La fraude à la carte bancaire est en recul

620 euros
Sur les paiements à distance, on compte 1 euro de fraude pour 620
euros de transactions.

Dans un commerce physique ou sur Internet, en France ou à l’étranger, le taux de fraude aux paiements par carte bancaire poursuit sa baisse, alors même que les volumes transitant par ce moyen de paiement ne cessent d’augmenter, révèle le dernier bilan de l'Observatoire de la sécurité des moyens de paiement.

Le taux de fraude s’élève à 0,032% pour les paiements effectués en France

Totalisant 52% des transactions (hors règlements en espèces), la carte bancaire reste le moyen de paiement le plus utilisé en France. Le volume des transactions est en hausse constante depuis 2009, alors que celui des transactions frauduleuses, en hausse entre 2010 et 2015, ne cesse de diminuer depuis. En 2017, la fraude totale s’est établie à 361 millions d’euros (dont 200 millions pour les paiements effectués en France, soit un taux de fraude de 0,032%, et 161 millions pour les paiements en dehors de France, soit 0,281%).

Globalement, sur 1 850 euros de transactions par carte bancaire, on compte 1 euro de fraude. La fraude est très réduite aux points de vente (1 euro pour 12 500 euros de transactions). Ce progrès a été possible grâce à la migration vers la norme EMV de davantage de pays hors Union européenne, ainsi que par le renforcement significatif des mesures de sécurité physique sur les terminaux.
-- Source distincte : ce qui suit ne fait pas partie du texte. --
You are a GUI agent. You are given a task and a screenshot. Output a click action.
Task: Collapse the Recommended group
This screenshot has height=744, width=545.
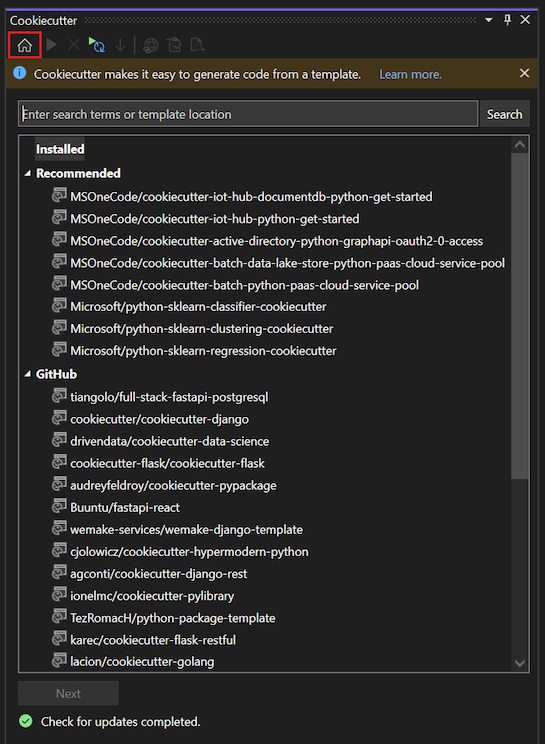28,174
La fraude recule sur les paiements internationaux, mais pas sur les paiements sans contact

En revanche, la fraude est plus significative sur les paiements à distance (1 euro pour 620 euros de transactions). Les transactions internationales représentent en effet 57% du montant total de la fraude, alors qu’elles ne comptent que pour 13% de la valeur totale des transactions. Le taux de fraude sur les transactions internationales ressort à 0,281%, ce qui est tout de même un progrès comparé à 2016 (0,353%), d’autant plus que le volume des transactions internationales a augmenté de 12% sur la même période. Selon les auteurs de l’étude, cette diminution de la fraude sur les paiements à distance en 2017 s’explique par la perspective de l’entrée en vigueur, en janvier 2018, de la deuxième directive sur les services de paiement (DSP2), qui prévoit le recours systématique à l’authentification forte du porteur, mais aussi par la généralisation des systèmes d’analyse de risque et de scoring des transactions.

Seul poste sur lequel le taux de fraude ne recule pas : le paiement sans contact. La part des transactions frauduleuses reste stable à 0,020%, alors même que le nombre et le montant des transactions sans contact ont doublé entre 2016 et 2017.